The CW
"It has lasting ramifications for the character which you'll start to see," showrunner Jennie Snyder Urman says in regards to the developments in Monday's season three premiere.
[Warning: This story contains spoilers from Monday's season three premiere of Jane the Virgin, "Chapter Forty-Five."]
Don't put dirt on Michael Cordero's grave just yet. Although Jane's new husband was shot in the final moments of the season two finale, her dearly beloved managed to make it out of life-threatening surgery alive and on the road to recovery.
"This was what was always going to happen," showrunner Jennie Snyder Urman told reporters Thursday after a screening of the premiere. "I know where we're going and so I made those choices because they're adding up to something."
However, the struggle for Michael (Brett Dier), as well as Jane (Gina Rodriguez) and the rest of the ensemble, is far from over. Urman said she specifically wanted to resolve the cliffhanger in a different way than the season one finale cliffhanger, in which Jane & Co. found Mateo within hours of his being kidnapped from the hospital.

• _REQUIRED WORK_:
1 – Do these statements agree with the Jane the Virgin article? (a) Michael survived his surgery. (b) Urman spoke to reporters on Monday. (c) Mateo was found within hours of being kidnapped. Answer yes or no to each, quoting the words that decide it.
2 – Which actor plays Michael, according to the Jane the Virgin article?
The items that come next are separate material from the Jane the Virgin article.

• _RECORD SET_:
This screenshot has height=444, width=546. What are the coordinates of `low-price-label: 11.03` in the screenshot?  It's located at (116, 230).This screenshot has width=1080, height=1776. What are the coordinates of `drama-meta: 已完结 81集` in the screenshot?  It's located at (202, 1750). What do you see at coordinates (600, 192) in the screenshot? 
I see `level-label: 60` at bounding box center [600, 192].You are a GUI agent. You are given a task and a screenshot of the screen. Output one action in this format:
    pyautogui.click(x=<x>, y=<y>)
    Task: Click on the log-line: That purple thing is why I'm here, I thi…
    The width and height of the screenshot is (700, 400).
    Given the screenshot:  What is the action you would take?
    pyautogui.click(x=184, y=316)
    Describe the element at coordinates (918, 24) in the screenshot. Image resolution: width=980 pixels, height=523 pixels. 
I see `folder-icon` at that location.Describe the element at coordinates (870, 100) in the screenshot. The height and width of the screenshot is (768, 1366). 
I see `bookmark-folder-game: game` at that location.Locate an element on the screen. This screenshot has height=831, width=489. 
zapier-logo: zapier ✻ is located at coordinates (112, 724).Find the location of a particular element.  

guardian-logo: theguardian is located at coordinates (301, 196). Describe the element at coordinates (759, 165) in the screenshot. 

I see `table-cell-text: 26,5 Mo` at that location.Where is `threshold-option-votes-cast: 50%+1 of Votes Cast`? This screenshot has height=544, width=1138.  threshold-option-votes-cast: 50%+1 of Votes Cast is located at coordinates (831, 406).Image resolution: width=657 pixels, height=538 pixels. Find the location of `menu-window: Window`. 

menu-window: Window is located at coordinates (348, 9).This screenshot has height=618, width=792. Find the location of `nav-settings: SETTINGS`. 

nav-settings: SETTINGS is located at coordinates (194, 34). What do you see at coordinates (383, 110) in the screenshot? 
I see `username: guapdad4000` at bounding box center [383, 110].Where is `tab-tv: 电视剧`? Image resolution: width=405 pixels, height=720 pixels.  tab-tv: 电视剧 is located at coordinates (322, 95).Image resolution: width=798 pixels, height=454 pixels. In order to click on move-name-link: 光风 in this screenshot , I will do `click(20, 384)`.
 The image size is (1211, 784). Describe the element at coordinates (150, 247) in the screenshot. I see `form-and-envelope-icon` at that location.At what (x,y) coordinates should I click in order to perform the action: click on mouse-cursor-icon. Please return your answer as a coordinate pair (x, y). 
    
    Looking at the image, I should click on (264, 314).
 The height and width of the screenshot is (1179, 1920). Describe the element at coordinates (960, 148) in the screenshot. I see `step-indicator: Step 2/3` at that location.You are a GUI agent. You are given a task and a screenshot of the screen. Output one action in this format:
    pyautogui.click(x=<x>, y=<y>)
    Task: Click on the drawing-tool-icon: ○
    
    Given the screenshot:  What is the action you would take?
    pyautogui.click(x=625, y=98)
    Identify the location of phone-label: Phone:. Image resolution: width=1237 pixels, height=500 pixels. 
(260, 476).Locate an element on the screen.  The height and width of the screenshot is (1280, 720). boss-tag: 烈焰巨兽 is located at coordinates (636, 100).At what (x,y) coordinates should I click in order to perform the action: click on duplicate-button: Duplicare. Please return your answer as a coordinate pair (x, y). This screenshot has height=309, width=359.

• _RESULTS FOR EACH TASK_:
1 –
(a) Yes: "managed to make it out of life-threatening surgery alive"
(b) No: "told reporters Thursday after a screening of the premiere"
(c) Yes: "found Mateo within hours of his being kidnapped from the hospital"

2 – Brett Dier